## Passage to read
::::

US11641061B2ActiveUtilityA1

Millimeter wave patch antennas

80
Assignee: APPLE INCPriority: Jul 14, 2017Filed: Aug 11, 2020Granted: May 2, 2023
Est. expiryJul 14, 2037(~11 yrs left)· nominal 20-yr term from priority
H01Q 1/521H01Q 5/378H01Q 5/40H01Q 9/0471H01Q 1/243H01Q 9/0442H01Q 9/40
80
PatentIndex Score
1
Cited by
32
References
17
Claims

Abstract

An electronic device may include a millimeter wave antenna having a ground plane, resonating element, feed, and parasitic element. The resonating element may include first, second, and third layer of traces that are shorted together. The second traces may be interposed between the first and third traces and the third traces may be interposed between the second traces and the parasitic. The third traces may have a width that is less than the widths of the second and third traces. The third traces and the parasitic may define a constrained volume having an associated cavity resonance that lies outside of a frequency band of interest. If desired, the resonating element may include a single layer of conductive traces having a grid of openings that disrupt impedance in a transverse direction, thereby mitigating the trapping of energy within the frequency band of interest between the resonating element and the parasitic.

Claims

exact text as granted — not AI-modified
What is claimed is: 
     
       1. An electronic device, comprising:
 an antenna ground; 
 a stacked dielectric substrate having first, second, and third layers, the first layer being interposed between the antenna ground and the second layer, the second layer being interposed between the first and third layers; 
 an antenna resonating element comprising first conductive traces on the first layer, second conductive traces on the second layer, and third conductive traces on the third layer, the second conductive traces being shorted to the first conductive traces; 
 an antenna feed having a first antenna feed terminal coupled to the first conductive traces on the first layer; 
 transceiver circuitry coupled to the antenna feed and configured to convey radio-frequency signals at a frequency greater than 10 GHz over the antenna feed; and 
 a plurality of conductive vias that extend through the third layer of the stacked dielectric substrate, wherein the second conductive traces are shorted to the third conductive traces through the plurality of conductive vias, the transceiver circuitry is configured to convey the radio-frequency signals at a given wavelength, and the conductive vias in the plurality of conductive vias are separated by a distance that is less than or equal to one-tenth of the given wavelength. 
 
     
     
       2. The electronic device defined in  claim 1 , wherein the first conductive traces define a first opening at a surface of the first layer that is overlapped by the second and third conductive traces. 
     
     
       3. The electronic device defined in  claim 2 , wherein the second conductive traces define a second opening at a surface of the second layer that is overlapped by the third conductive traces. 
     
     
       4. The electronic device defined in  claim 1 , wherein the stacked dielectric substrate further comprises a fourth layer, the third layer being interposed between the fourth layer and the second layer, further comprising:
 a parasitic antenna resonating element formed from fourth conductive traces on the fourth layer.

::::

## Collected data
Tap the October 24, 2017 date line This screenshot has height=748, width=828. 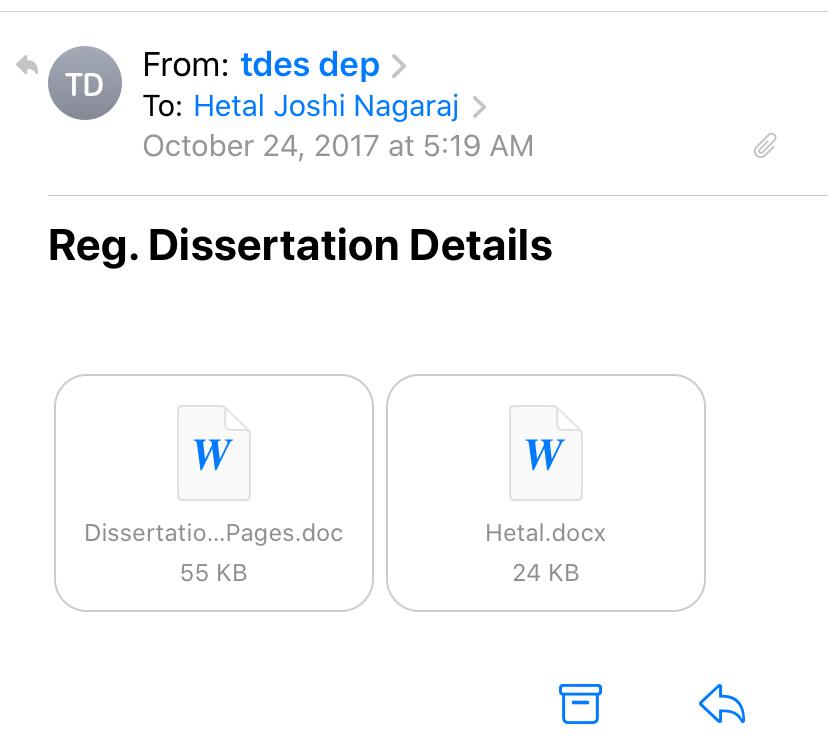pyautogui.click(x=338, y=146)
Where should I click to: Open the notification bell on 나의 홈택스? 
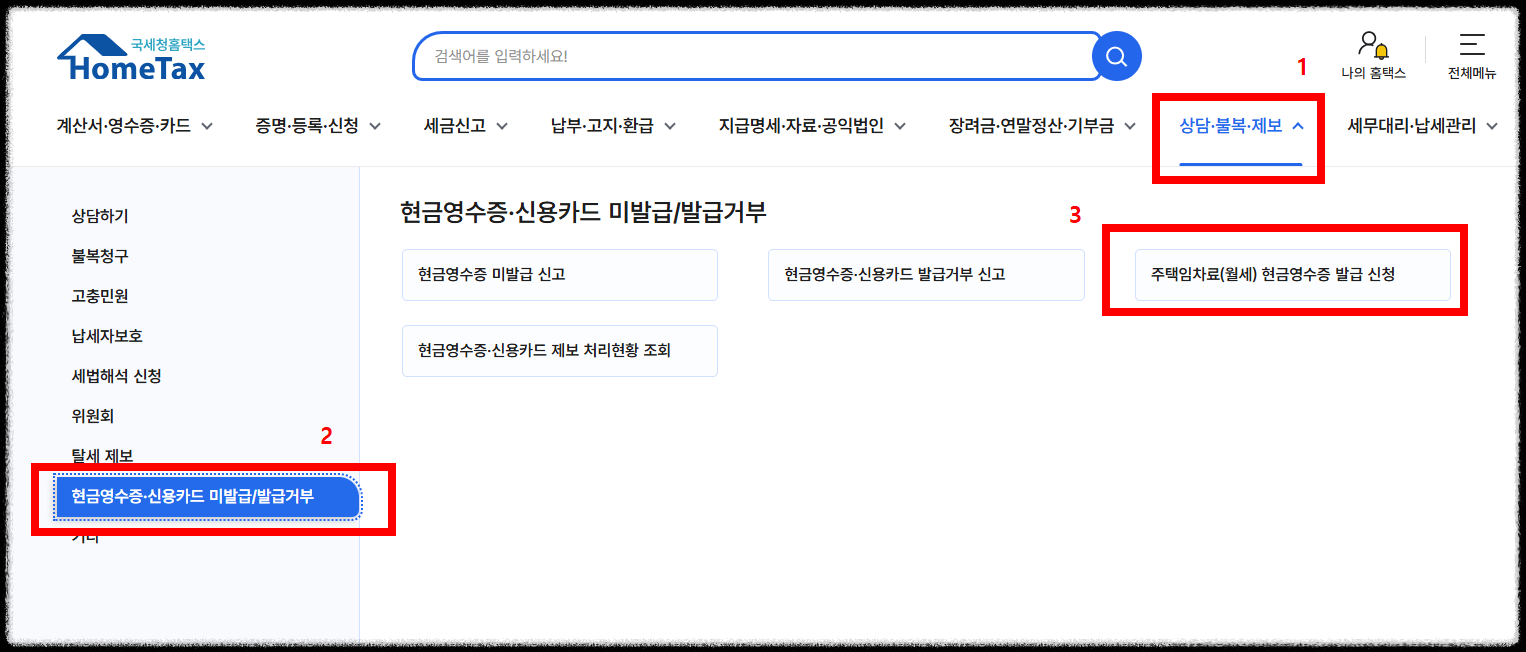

::::

## The request
Reproduce the patent text on millimeter wave antennas word for word, from "2. The electronic" to "and third conductive traces.".

## Written response
2. The electronic device defined in  claim 1 , wherein the first conductive traces define a first opening at a surface of the first layer that is overlapped by the second and third conductive traces.